4. Consider a freelance contract first
If you're nervous about adding a team member you've never met in person, you may be able to put your concerns at ease by bringing on your prospect as a freelancer before offering a permanent position.
"I find one of the best ways to assess the qualities of a remote candidate is to hire them on a freelance basis," says Vik Patel, CEO of VPS hosting service Future Hosting. "Give them a substantial 'audition' project to complete. It will help you assess how reliable they are and how well they communicate. Afterward, you're free to hire them full time or go in a different direction."
5. Schedule a jam session
If hiring a remote employee on a trial basis doesn't feel like the right move, consider how you can loop your prospect in with the team to simulate a typical work environment. "We've found scheduling 'jam sessions' where multiple team members are working on the same project at once is a great way to strengthen our relationships and tackle work collaboratively," says Ross Beyeler, CEO of e-commerce consultancy Growth Spark.
"These are typically video calls where members are working at the same time but not necessarily on the same issue. A test session like this with a potential hire could be a great way to vet them," says Beyeler.
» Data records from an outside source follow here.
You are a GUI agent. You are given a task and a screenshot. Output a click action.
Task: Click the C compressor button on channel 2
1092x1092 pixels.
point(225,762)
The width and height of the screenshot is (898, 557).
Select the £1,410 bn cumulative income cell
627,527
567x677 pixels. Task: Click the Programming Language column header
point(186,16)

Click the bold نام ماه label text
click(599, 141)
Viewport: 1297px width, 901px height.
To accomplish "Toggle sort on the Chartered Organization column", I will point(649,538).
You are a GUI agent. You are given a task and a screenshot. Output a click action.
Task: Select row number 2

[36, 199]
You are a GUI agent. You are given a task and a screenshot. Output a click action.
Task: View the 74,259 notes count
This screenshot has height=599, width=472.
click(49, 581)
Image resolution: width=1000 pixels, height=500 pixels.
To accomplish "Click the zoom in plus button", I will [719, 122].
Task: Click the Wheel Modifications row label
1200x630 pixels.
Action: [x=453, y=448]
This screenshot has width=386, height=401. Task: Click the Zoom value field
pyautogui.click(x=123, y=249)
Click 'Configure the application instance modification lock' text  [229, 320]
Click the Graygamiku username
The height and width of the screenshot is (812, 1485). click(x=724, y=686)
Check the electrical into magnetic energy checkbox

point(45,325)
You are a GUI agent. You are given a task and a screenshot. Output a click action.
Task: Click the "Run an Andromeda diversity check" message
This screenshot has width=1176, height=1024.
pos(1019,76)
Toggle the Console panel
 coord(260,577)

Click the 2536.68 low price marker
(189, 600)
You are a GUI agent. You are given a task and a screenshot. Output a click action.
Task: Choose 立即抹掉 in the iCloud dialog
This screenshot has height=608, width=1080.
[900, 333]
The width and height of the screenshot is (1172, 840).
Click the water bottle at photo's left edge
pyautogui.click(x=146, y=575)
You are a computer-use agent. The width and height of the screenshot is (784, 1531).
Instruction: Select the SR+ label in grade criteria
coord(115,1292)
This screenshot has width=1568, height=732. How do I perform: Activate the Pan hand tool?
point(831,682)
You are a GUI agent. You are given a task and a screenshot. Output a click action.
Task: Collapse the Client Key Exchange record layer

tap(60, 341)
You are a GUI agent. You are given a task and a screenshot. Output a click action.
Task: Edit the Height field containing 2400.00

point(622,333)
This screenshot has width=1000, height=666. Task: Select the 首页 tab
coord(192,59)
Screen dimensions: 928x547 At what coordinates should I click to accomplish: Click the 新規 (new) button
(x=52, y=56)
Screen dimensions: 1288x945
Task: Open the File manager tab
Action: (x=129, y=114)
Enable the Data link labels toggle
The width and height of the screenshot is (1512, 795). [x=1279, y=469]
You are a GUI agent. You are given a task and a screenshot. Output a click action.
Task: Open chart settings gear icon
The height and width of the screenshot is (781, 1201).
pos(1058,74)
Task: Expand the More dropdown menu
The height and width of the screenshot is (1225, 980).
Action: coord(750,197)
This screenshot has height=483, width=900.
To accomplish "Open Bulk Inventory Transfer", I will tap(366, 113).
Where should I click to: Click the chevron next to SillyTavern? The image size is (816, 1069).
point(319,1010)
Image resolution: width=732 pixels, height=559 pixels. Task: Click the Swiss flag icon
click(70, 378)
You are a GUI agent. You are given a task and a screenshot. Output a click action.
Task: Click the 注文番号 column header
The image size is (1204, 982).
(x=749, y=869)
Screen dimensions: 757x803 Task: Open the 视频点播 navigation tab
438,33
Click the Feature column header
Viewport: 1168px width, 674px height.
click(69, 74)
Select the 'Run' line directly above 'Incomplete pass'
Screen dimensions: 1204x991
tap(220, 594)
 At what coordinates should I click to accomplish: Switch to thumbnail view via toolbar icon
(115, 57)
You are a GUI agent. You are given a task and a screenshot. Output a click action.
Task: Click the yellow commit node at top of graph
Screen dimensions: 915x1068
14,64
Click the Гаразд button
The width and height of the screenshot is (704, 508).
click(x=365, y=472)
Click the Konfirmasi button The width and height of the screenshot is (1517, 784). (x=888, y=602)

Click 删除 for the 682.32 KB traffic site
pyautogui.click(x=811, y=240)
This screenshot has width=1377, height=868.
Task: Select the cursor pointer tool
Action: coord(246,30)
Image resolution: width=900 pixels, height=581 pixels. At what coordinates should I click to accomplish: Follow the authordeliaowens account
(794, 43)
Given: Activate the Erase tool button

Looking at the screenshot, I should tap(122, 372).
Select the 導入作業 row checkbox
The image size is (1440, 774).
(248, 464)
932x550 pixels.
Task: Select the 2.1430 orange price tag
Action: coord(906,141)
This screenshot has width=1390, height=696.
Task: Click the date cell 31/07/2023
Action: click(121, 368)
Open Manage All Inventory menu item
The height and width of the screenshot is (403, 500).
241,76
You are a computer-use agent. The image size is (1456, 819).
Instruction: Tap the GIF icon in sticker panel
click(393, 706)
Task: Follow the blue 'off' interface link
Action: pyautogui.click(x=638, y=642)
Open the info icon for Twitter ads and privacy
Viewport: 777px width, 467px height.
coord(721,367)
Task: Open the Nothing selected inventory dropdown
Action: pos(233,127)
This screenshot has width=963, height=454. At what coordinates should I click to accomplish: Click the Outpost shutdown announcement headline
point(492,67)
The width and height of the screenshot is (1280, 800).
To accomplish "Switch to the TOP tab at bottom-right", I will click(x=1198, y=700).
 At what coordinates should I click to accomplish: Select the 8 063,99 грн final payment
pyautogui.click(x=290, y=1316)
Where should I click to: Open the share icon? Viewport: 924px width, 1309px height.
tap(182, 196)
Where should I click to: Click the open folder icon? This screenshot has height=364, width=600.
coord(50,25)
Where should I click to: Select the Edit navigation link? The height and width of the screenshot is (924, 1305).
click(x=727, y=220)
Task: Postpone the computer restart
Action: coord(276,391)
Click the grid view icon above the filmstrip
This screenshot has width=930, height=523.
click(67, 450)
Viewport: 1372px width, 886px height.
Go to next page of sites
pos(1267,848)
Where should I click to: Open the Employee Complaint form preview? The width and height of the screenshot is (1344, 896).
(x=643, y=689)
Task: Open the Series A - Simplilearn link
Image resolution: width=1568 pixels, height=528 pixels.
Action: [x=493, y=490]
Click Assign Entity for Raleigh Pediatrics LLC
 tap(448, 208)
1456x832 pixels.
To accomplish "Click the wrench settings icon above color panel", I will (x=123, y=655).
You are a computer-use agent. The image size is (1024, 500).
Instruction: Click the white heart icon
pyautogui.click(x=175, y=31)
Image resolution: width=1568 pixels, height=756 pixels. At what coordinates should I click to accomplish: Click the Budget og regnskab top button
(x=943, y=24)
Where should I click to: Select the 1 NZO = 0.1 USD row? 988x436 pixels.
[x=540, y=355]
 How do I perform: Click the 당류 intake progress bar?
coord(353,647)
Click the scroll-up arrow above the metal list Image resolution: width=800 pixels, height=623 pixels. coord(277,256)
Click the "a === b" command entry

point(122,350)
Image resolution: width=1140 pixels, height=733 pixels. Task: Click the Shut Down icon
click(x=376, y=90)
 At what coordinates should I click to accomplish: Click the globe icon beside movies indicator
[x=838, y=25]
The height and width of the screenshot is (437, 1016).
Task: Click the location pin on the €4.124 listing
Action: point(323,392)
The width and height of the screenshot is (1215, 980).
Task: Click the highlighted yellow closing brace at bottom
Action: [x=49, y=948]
6. Stay true to your company culture
"While a remote employee may not contribute to daily interactions, their fit with the company's culture is just as critical," notes Amanda Elms, CEO and founder of genetic counseling solution Metis Genetics. After all, a strong culture has a huge impact on your team's overall success.
"Because remote employees don't have interoffice accountability, a strong cultural fit will naturally help maintain the team's synergy," adds Elms. "Require qualified candidates to speak with the existing team to obtain employee insight and gain team buy-in on the right candidate."